(Data excerpts)
▬▬▬
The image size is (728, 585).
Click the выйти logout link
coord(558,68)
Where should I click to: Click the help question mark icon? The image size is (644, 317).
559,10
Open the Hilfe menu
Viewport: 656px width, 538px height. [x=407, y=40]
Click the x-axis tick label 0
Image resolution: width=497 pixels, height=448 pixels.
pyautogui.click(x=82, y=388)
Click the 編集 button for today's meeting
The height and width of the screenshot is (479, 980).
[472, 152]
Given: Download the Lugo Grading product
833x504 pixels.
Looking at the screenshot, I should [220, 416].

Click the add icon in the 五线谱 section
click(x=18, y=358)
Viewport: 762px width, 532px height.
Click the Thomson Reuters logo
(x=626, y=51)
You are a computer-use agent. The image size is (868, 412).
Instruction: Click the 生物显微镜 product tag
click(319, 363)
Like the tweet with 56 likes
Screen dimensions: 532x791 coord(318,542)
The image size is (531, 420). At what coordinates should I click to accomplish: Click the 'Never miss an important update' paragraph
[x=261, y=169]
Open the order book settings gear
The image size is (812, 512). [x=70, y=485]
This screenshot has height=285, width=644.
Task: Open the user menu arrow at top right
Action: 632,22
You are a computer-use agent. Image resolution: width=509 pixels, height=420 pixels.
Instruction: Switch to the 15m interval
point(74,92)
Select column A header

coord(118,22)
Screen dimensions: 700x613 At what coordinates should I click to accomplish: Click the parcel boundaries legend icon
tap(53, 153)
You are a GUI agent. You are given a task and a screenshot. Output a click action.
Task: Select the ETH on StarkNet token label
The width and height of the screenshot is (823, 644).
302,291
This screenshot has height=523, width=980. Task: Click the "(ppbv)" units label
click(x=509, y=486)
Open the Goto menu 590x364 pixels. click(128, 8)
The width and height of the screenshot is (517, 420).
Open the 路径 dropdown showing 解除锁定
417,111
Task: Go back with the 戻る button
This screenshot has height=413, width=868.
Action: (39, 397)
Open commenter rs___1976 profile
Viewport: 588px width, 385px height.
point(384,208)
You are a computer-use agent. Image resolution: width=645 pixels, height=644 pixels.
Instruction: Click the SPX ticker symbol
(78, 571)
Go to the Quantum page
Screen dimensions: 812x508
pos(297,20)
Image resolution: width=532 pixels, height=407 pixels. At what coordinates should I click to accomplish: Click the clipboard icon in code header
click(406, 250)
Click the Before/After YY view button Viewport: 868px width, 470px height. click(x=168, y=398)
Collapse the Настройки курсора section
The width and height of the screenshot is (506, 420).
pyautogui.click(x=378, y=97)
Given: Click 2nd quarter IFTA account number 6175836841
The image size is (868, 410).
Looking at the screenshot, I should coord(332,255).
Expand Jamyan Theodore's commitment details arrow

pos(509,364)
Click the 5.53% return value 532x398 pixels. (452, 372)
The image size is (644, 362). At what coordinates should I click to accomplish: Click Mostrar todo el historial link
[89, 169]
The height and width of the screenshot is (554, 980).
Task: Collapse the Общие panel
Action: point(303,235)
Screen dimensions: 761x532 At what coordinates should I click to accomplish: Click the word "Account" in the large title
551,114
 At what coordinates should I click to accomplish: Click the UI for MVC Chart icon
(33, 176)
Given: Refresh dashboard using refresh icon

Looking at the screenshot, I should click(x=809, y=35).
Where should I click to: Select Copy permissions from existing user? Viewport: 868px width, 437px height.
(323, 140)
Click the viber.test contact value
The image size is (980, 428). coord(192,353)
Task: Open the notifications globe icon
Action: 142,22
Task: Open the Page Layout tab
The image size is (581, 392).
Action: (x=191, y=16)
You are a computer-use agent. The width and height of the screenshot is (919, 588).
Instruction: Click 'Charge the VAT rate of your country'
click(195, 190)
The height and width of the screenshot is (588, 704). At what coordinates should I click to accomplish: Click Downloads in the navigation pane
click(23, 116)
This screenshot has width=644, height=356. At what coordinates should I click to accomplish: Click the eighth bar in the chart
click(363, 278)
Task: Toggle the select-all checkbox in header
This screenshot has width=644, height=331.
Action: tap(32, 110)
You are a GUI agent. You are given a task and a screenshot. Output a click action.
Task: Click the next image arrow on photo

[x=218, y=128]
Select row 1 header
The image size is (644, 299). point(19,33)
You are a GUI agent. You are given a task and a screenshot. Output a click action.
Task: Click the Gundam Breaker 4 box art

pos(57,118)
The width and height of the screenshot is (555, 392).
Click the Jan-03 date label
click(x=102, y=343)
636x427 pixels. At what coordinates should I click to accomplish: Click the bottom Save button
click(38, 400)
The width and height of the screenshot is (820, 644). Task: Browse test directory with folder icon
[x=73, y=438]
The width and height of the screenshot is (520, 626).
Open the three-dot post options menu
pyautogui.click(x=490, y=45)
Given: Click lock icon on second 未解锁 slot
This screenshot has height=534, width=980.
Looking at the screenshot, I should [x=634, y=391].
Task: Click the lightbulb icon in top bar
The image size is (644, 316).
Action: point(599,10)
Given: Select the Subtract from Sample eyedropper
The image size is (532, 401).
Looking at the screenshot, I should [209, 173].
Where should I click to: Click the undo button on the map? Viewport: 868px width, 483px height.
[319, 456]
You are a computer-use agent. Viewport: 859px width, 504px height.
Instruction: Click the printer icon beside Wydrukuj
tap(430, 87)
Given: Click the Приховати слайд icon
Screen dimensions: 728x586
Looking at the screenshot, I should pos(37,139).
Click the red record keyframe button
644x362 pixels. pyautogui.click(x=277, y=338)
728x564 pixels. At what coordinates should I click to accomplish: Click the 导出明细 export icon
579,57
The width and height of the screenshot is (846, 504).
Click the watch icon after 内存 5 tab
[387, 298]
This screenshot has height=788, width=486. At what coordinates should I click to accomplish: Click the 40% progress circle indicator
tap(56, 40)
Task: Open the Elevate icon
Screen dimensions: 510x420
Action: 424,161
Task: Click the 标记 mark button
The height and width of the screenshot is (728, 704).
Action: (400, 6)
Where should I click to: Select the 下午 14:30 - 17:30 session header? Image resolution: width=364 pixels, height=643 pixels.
▬▬▬
Task: Restate the records word for word, keeping every line.

Task result:
The image size is (728, 585).
Click the выйти logout link
coord(558,68)
Where should I click to: Click the help question mark icon? The image size is (644, 317).
559,10
Open the Hilfe menu
Viewport: 656px width, 538px height. [x=407, y=40]
Click the x-axis tick label 0
Image resolution: width=497 pixels, height=448 pixels.
pyautogui.click(x=82, y=388)
Click the 編集 button for today's meeting
The height and width of the screenshot is (479, 980).
[472, 152]
Given: Download the Lugo Grading product
833x504 pixels.
Looking at the screenshot, I should [220, 416].

Click the add icon in the 五线谱 section
click(x=18, y=358)
Viewport: 762px width, 532px height.
Click the Thomson Reuters logo
(x=626, y=51)
You are a computer-use agent. The image size is (868, 412).
Instruction: Click the 生物显微镜 product tag
click(319, 363)
Like the tweet with 56 likes
Screen dimensions: 532x791 coord(318,542)
The image size is (531, 420). At what coordinates should I click to accomplish: Click the 'Never miss an important update' paragraph
[x=261, y=169]
Open the order book settings gear
The image size is (812, 512). [x=70, y=485]
This screenshot has height=285, width=644.
Task: Open the user menu arrow at top right
Action: 632,22
You are a computer-use agent. Image resolution: width=509 pixels, height=420 pixels.
Instruction: Switch to the 15m interval
point(74,92)
Select column A header

coord(118,22)
Screen dimensions: 700x613 At what coordinates should I click to accomplish: Click the parcel boundaries legend icon
tap(53, 153)
You are a GUI agent. You are given a task and a screenshot. Output a click action.
Task: Select the ETH on StarkNet token label
The width and height of the screenshot is (823, 644).
302,291
This screenshot has height=523, width=980. Task: Click the "(ppbv)" units label
click(x=509, y=486)
Open the Goto menu 590x364 pixels. click(128, 8)
The width and height of the screenshot is (517, 420).
Open the 路径 dropdown showing 解除锁定
417,111
Task: Go back with the 戻る button
This screenshot has height=413, width=868.
Action: (39, 397)
Open commenter rs___1976 profile
Viewport: 588px width, 385px height.
point(384,208)
You are a computer-use agent. Image resolution: width=645 pixels, height=644 pixels.
Instruction: Click the SPX ticker symbol
(78, 571)
Go to the Quantum page
Screen dimensions: 812x508
pos(297,20)
Image resolution: width=532 pixels, height=407 pixels. At what coordinates should I click to accomplish: Click the clipboard icon in code header
click(406, 250)
Click the Before/After YY view button Viewport: 868px width, 470px height. click(x=168, y=398)
Collapse the Настройки курсора section
The width and height of the screenshot is (506, 420).
pyautogui.click(x=378, y=97)
Given: Click 2nd quarter IFTA account number 6175836841
The image size is (868, 410).
Looking at the screenshot, I should coord(332,255).
Expand Jamyan Theodore's commitment details arrow

pos(509,364)
Click the 5.53% return value 532x398 pixels. (452, 372)
The image size is (644, 362). At what coordinates should I click to accomplish: Click Mostrar todo el historial link
[89, 169]
The height and width of the screenshot is (554, 980).
Task: Collapse the Общие panel
Action: point(303,235)
Screen dimensions: 761x532 At what coordinates should I click to accomplish: Click the word "Account" in the large title
551,114
 At what coordinates should I click to accomplish: Click the UI for MVC Chart icon
(33, 176)
Given: Refresh dashboard using refresh icon

Looking at the screenshot, I should click(x=809, y=35).
Where should I click to: Select Copy permissions from existing user? Viewport: 868px width, 437px height.
(323, 140)
Click the viber.test contact value
The image size is (980, 428). coord(192,353)
Task: Open the notifications globe icon
Action: 142,22
Task: Open the Page Layout tab
The image size is (581, 392).
Action: (x=191, y=16)
You are a computer-use agent. The width and height of the screenshot is (919, 588).
Instruction: Click 'Charge the VAT rate of your country'
click(195, 190)
The height and width of the screenshot is (588, 704). At what coordinates should I click to accomplish: Click Downloads in the navigation pane
click(23, 116)
This screenshot has width=644, height=356. At what coordinates should I click to accomplish: Click the eighth bar in the chart
click(363, 278)
Task: Toggle the select-all checkbox in header
This screenshot has width=644, height=331.
Action: tap(32, 110)
You are a GUI agent. You are given a task and a screenshot. Output a click action.
Task: Click the next image arrow on photo

[x=218, y=128]
Select row 1 header
The image size is (644, 299). point(19,33)
You are a GUI agent. You are given a task and a screenshot. Output a click action.
Task: Click the Gundam Breaker 4 box art

pos(57,118)
The width and height of the screenshot is (555, 392).
Click the Jan-03 date label
click(x=102, y=343)
636x427 pixels. At what coordinates should I click to accomplish: Click the bottom Save button
click(38, 400)
The width and height of the screenshot is (820, 644). Task: Browse test directory with folder icon
[x=73, y=438]
The width and height of the screenshot is (520, 626).
Open the three-dot post options menu
pyautogui.click(x=490, y=45)
Given: Click lock icon on second 未解锁 slot
This screenshot has height=534, width=980.
Looking at the screenshot, I should [x=634, y=391].
Task: Click the lightbulb icon in top bar
The image size is (644, 316).
Action: point(599,10)
Given: Select the Subtract from Sample eyedropper
The image size is (532, 401).
Looking at the screenshot, I should [209, 173].
Where should I click to: Click the undo button on the map? Viewport: 868px width, 483px height.
[319, 456]
You are a computer-use agent. Viewport: 859px width, 504px height.
Instruction: Click the printer icon beside Wydrukuj
tap(430, 87)
Given: Click the Приховати слайд icon
Screen dimensions: 728x586
Looking at the screenshot, I should pos(37,139).
Click the red record keyframe button
644x362 pixels. pyautogui.click(x=277, y=338)
728x564 pixels. At what coordinates should I click to accomplish: Click the 导出明细 export icon
579,57
The width and height of the screenshot is (846, 504).
Click the watch icon after 内存 5 tab
[387, 298]
This screenshot has height=788, width=486. At what coordinates should I click to accomplish: Click the 40% progress circle indicator
tap(56, 40)
Task: Open the Elevate icon
Screen dimensions: 510x420
Action: 424,161
Task: Click the 标记 mark button
The height and width of the screenshot is (728, 704).
Action: (400, 6)
Where should I click to: Select the 下午 14:30 - 17:30 session header? Image resolution: width=364 pixels, height=643 pixels.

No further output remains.